Mini-14 is now prohib in Canada as of 2020. They say they did it because of the Polytechnique shooting in 1989, but they had passed sweeping gun legislation in the 90s already. It is kinda incredible how that shooting is still the number 1 talking point and they’ve practically competely forgotten about the Nova Scotia shooting in 2020. I think it is because they are well aware that the 2020 shooting was done pretty much entirely with firearms smuggled in from the US. And the one gun that he had that was sourced in Canada the RCMP let him have due to a major league fuckup when they had all the right to just take it.
Also he was forbidden from owning firearms well before the shooting. Despite countless complaints that he had guns and seemed to be planning something fucked, they chose to do nothing, as usual.
It’s funny how gun control is a legitimately important issue but some of its biggest and loudest advocates are more interested in looking busy and being ‘tough’ on guns rather than addressing actual problems.
Too easy
There already is.
1911s being from 1911 make my head spin.
1911 is the crocodile of guns. You can’t improve upon perfection.
The best way I’ve ever heard it described, “It’s the gun that forgot to become obsolete.”
The M2 is almost as old. Both are still in service around the world. Both are John Browning designs.
It will never stop being funny to me that both the M2 and the 1911 are (according to scifi-fantasy franchise Warhammer 40.000) still in use in the 41st Millennium.
I’m not sure why this suprises people.
M2 Browning was bolted to basically everything american in ww2 and that was 80-90 years ago. It’s an old weapon
68 yr ago technically.
Ummm acktually the A2 developemnt began in 1979, which makes it 45 years old.
(Psssst, that was the “technically” part.)
Nah, the design of the A2 is uniquely different, if we want to be technically pedantic.
May I introduce you to the concept of technicalities.
Using this example to illustrate, technically the AR-15 and the M16a2 are the same platform, just with a few minor changes like the furniture. I mean we’re not considering the M4 a completely different platform just because of the feed ramps, are we? The second you swap from a quad rail to a free float system does it cease being an ar15? No not really, it’s still the same gun, but there are minor changes that only matter on clone rifles (which are usually not 100% anyway, why you only have two pinholes hmm?)

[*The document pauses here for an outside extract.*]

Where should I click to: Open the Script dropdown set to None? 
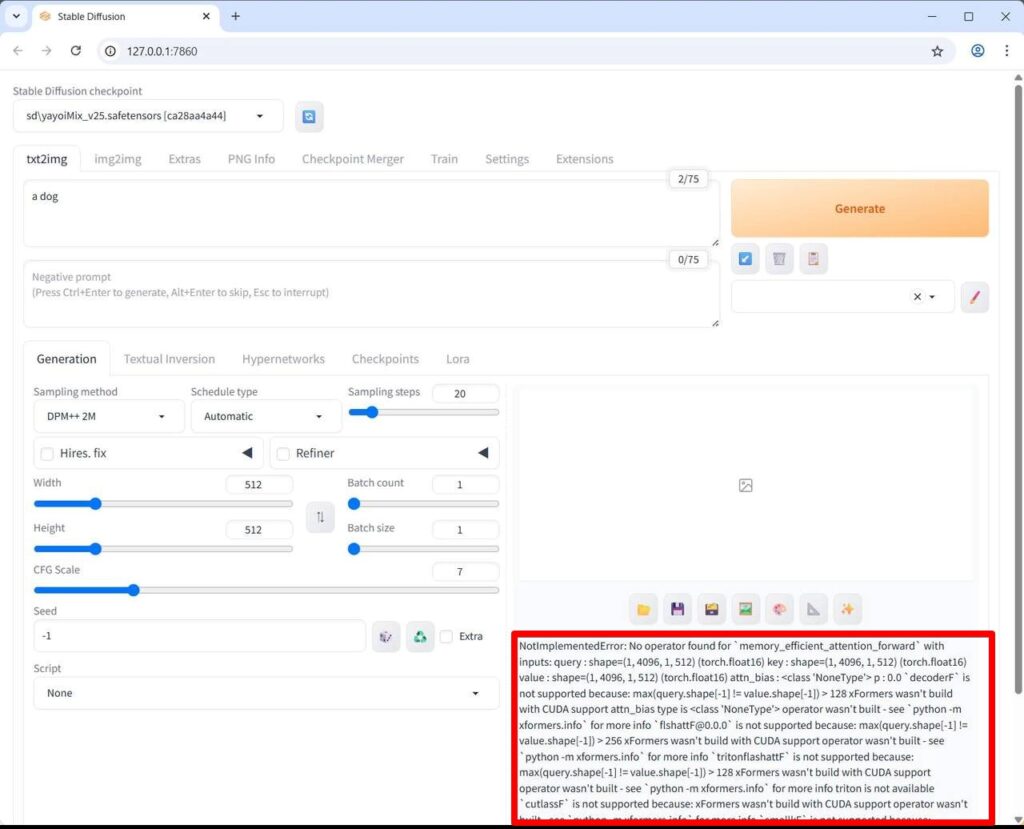[x=265, y=693]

So, technically the A2 is different from the A1, and technically the A1 is different from the first ar15s with the addition of the forward assist, but technically they’re also all the same platform, at least close enough to say they’re the same thing. Thus: “Technically.”
Thank you for coming to my technicality Ted talk.

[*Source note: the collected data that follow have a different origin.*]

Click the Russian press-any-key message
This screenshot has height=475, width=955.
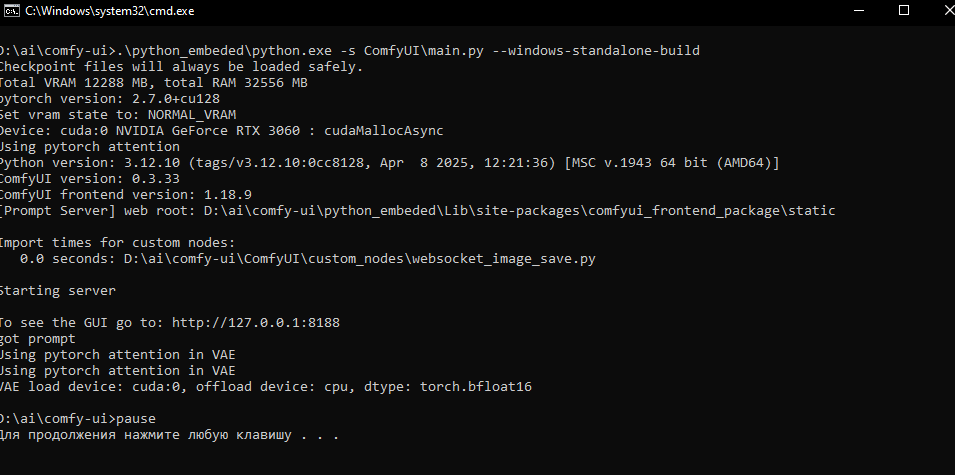pyautogui.click(x=170, y=435)
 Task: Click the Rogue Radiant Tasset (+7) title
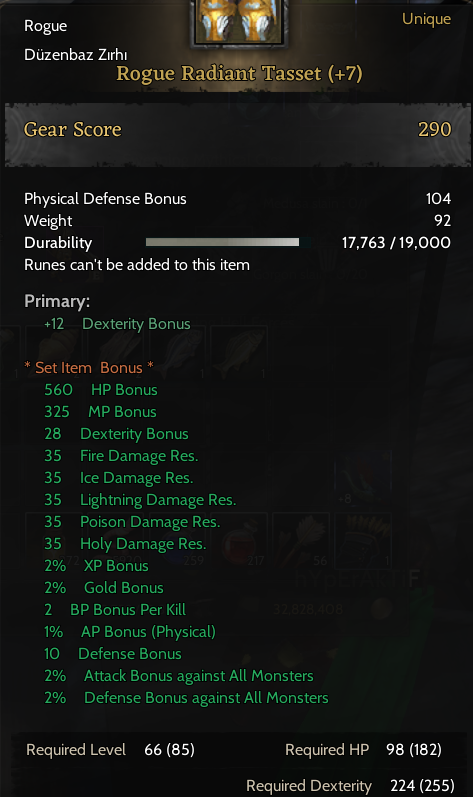[x=239, y=74]
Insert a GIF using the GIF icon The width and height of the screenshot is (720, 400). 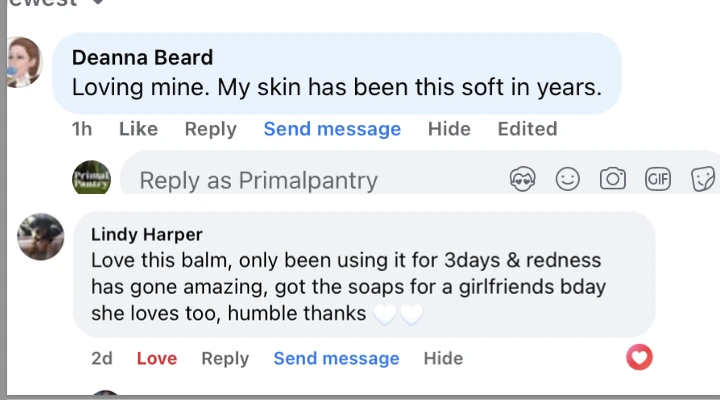click(x=658, y=179)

few minor changes like the furniture
And the fire control group, and the barrel design, and the reenforcement on the back of the receiver. The redesign of the sights is not merely cosmetic as fixed sights are more tied to rifles than removable. With those, and the other changes all standardized into one design.
And that somehow makes it a different platform than before, which is why they called it the m16a2 instead of the m17? We’re talking the Rifle of Theseus here.
So if I put together some magpul flippy bois, an FRT, a pencil barrel, and a Hoffman lower, is it not an ar15?
Nam was fifty years ago, I think most people would think Hueys and M16s when asked that question.
When I joined the Army in 1994, my unit still had m16a1
Information that appeared to me in a dream confirms that the US Army was still issuing M16A1 lowers into the 2000s.
I went to basic in 93 and we had A1’s in basic but my unit (101st) had A2’s for everyone, at least for the combat arms guys.
We were using A2s back then. I would have loved to get my hands on an A1 though. Fully auto? Yes please!